Je ne saurais trop insister sur cet aspect des choses, car il est de bon ton actuellement, dans certains milieux psychiatriques et psychanalytiques, de faire montre de dédain à l'égard de la recherche en psychiatrie. Cette attitude de dédain n'est que le fruit de l'ignorance ou d'une mauvaise interprétation de la critique de Politzer qui, à ce sujet, a pourtant pris fermement position comme le prouve le texte suivant :
« Tout comme la physique, la psychologie doit faire subir aux faits qu'elle étudie une transformation convenable, conforme à son « point de vue ». C'est cette transformation seule qui peut douer les faits de cette originalité sans laquelle une science spéciale n'a aucune raison d'intervenir ( ... ).

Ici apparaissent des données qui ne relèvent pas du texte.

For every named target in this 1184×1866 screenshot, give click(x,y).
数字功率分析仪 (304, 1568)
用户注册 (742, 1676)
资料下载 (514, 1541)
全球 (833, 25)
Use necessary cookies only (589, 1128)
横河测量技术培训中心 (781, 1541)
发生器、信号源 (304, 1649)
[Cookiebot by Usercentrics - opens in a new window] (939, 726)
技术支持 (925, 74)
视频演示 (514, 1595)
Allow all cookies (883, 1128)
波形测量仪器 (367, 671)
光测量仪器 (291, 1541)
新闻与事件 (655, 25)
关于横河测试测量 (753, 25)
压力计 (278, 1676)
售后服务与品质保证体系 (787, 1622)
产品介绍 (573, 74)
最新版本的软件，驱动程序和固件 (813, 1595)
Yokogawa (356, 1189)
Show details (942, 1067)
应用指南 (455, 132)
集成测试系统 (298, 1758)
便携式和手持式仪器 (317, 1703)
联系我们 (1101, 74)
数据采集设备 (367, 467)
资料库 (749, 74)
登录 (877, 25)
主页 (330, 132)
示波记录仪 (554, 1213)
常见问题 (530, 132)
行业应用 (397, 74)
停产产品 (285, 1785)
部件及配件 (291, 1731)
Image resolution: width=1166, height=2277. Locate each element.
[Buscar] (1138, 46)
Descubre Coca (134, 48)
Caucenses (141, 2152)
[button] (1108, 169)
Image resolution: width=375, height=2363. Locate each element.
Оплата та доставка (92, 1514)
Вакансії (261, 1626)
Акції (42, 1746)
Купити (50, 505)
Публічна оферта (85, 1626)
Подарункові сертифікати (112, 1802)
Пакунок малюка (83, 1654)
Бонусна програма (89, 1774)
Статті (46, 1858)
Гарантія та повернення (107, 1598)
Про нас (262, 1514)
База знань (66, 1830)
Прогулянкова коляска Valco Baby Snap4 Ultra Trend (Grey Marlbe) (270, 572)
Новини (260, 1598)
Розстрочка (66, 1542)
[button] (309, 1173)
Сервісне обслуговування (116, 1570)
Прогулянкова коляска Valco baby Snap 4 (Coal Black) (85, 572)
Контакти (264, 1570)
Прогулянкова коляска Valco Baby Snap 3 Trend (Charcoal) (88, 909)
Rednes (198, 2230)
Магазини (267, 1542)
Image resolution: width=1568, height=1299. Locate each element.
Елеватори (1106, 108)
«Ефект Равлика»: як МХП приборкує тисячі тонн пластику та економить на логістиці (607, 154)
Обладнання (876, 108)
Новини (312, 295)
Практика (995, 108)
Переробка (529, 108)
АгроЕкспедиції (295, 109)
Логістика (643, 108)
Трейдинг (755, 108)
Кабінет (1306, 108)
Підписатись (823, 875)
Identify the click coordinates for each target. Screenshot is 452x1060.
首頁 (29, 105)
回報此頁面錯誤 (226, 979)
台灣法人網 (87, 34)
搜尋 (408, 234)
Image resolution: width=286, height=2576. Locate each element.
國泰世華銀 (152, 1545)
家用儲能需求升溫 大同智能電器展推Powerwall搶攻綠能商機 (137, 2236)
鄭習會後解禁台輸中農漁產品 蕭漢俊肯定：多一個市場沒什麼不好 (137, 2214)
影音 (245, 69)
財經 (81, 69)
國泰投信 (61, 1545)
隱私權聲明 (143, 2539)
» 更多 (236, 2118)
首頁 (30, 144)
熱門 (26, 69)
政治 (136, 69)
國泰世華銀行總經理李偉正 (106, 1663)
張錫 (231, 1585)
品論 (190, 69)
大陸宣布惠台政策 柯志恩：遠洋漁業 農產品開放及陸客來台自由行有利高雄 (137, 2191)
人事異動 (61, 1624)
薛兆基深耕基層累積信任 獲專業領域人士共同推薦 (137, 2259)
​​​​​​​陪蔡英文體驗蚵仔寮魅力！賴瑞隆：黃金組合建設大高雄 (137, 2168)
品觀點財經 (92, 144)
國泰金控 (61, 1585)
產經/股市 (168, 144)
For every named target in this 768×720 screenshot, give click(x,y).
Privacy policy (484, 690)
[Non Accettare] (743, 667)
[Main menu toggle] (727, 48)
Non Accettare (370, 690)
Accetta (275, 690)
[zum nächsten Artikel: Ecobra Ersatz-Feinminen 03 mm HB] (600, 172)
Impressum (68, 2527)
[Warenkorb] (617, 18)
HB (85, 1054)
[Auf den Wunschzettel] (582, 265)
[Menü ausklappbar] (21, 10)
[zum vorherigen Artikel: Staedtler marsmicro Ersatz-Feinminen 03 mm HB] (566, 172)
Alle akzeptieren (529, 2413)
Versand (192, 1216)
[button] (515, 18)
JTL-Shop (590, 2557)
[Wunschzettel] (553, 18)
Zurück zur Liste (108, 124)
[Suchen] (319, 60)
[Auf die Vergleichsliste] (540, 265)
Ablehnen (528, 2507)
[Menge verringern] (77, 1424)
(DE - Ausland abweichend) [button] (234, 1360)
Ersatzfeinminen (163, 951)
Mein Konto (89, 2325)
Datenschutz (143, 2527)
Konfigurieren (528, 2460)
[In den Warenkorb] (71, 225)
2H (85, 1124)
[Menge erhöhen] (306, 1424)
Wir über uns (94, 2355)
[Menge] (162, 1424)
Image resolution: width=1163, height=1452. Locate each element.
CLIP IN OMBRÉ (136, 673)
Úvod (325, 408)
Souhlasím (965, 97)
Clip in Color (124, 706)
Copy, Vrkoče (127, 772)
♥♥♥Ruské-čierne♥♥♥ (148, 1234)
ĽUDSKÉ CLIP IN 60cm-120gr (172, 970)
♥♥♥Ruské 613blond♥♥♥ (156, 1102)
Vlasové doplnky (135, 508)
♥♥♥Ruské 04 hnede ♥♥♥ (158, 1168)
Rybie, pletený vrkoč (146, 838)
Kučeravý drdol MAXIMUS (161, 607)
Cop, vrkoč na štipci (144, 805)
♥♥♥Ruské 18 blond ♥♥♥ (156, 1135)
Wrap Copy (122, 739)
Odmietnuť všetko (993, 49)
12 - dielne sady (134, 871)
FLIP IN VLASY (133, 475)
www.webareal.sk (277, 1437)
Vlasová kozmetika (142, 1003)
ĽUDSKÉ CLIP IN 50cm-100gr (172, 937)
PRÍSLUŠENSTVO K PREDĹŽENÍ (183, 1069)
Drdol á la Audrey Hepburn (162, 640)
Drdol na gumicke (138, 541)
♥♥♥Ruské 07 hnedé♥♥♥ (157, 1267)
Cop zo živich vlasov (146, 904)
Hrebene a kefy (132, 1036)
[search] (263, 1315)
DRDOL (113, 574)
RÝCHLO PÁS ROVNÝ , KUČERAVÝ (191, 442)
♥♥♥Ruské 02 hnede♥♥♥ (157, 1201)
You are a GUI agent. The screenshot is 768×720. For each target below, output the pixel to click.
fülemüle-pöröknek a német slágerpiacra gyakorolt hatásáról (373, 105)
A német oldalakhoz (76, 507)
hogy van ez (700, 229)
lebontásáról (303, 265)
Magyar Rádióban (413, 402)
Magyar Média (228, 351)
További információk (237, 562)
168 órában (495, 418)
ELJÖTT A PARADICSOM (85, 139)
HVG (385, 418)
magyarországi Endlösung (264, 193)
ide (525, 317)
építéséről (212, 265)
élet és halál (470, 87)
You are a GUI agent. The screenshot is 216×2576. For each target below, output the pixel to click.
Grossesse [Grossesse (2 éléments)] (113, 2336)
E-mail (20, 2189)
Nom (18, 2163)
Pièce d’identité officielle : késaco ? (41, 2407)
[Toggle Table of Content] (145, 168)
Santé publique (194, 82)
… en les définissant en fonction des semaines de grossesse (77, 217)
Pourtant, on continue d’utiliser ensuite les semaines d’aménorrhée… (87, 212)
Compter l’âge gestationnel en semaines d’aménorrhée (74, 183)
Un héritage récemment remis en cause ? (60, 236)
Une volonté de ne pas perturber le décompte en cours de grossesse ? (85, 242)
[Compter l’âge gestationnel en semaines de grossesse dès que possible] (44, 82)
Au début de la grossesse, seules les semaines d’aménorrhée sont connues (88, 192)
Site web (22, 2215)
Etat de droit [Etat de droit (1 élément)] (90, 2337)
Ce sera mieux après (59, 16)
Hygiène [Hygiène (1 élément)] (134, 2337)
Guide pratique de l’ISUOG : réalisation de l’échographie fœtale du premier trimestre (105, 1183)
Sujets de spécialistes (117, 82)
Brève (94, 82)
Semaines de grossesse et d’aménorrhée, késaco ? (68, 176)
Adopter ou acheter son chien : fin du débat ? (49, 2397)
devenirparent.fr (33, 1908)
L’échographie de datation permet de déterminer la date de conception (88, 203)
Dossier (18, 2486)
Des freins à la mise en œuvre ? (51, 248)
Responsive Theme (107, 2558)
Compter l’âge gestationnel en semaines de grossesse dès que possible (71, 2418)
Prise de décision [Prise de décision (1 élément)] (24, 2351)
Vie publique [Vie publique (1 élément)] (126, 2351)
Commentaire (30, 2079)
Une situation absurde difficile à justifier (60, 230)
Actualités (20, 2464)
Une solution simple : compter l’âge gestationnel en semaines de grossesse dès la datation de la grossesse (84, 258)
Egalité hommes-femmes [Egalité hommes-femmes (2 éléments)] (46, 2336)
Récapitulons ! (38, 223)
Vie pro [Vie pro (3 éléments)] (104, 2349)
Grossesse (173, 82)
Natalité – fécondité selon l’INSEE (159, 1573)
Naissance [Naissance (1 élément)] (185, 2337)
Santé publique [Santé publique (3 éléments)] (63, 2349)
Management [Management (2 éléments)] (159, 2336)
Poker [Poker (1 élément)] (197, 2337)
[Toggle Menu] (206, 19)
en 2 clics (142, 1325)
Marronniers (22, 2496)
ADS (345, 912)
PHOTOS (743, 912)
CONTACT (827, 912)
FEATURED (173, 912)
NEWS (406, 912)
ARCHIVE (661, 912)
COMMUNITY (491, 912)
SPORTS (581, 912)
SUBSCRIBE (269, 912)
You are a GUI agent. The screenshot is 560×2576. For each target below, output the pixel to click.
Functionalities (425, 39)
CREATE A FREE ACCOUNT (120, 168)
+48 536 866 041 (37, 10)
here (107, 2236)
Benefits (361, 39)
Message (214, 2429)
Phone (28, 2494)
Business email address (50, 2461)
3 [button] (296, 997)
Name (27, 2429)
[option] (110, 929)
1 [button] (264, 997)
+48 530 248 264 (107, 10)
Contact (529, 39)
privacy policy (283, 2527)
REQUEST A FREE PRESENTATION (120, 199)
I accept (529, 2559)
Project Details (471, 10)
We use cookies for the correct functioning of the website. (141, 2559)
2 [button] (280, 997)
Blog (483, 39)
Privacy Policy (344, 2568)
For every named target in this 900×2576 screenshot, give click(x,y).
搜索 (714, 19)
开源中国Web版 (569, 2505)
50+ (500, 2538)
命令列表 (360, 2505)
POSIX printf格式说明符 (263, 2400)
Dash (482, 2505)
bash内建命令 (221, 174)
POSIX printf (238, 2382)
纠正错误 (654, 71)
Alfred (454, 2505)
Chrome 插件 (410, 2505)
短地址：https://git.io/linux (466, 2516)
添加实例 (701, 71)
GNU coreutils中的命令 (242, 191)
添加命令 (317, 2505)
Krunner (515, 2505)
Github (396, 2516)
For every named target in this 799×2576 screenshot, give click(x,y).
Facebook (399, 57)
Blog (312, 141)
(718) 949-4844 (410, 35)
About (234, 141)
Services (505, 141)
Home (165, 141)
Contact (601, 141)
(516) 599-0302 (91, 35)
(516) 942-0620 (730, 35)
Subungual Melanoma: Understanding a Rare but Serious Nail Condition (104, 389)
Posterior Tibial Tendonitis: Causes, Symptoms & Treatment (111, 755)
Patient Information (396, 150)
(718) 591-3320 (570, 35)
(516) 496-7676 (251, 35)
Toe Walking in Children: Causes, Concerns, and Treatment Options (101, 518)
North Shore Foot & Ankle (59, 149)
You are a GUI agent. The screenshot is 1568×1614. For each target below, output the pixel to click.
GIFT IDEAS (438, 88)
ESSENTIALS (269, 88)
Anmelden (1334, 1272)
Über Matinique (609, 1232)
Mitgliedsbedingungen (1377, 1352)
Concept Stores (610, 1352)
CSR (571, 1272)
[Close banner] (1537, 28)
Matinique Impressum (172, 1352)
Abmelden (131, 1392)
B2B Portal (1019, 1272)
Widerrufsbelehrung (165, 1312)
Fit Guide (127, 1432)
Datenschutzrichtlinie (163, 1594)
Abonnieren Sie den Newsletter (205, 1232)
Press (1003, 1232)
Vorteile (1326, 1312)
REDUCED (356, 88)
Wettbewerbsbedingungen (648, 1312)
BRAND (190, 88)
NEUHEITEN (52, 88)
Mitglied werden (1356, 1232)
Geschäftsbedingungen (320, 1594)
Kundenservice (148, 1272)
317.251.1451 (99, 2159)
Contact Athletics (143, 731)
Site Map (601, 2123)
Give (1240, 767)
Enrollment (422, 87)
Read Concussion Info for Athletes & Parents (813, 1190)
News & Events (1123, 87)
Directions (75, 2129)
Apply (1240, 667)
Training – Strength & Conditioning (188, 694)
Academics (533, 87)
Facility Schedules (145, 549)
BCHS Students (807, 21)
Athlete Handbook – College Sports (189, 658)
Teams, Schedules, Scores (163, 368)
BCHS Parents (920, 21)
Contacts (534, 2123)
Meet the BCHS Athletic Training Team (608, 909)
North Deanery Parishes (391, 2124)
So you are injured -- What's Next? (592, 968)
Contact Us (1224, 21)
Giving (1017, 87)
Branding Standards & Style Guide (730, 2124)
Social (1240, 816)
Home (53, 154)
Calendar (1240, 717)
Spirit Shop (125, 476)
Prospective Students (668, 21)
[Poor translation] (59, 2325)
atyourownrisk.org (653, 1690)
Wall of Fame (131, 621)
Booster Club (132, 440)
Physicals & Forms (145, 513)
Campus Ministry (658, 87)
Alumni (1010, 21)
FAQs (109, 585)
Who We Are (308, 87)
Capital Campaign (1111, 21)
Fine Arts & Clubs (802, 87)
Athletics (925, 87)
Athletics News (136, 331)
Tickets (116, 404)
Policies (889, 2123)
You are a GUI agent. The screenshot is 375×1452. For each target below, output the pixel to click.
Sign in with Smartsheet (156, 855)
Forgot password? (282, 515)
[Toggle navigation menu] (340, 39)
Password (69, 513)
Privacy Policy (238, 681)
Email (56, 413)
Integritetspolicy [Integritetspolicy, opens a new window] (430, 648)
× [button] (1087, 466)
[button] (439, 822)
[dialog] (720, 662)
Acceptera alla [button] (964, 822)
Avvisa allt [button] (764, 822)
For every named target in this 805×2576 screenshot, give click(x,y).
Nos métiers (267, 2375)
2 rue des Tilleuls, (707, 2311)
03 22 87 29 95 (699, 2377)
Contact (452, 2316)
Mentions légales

La « transformation » propre à la psychololgie serait précisément celle qui considérerait tous les faits dont cette science peut s'occuper en « première personne », mais de telle manière que pour tout l'être et pour toute la signification de ces faits, l'hypothèse d'une première personne soit constamment indispensable. Car c'est l'existence de la première personne seule qui explique logiquement la nécessité d'intercaler dans la série des sciences une science « psychologique » ( ... ).
Entre la physique, « science de la troisième personne », et la psychologie « science de la première'personne », il n'y a pas de place « troisième science » qui étudierait les faits de la première en troisième personne, qui, en les dépouillant de leur originalité , voudrait cependant demeurer la science spéciale que seule la relation qu'elle rejette précisément peut justifier » (p. 42-43-44). Et Politzer résume ainsi sa position : « les faits psychologiques devront être les segments de la vie de l'individu particulier ».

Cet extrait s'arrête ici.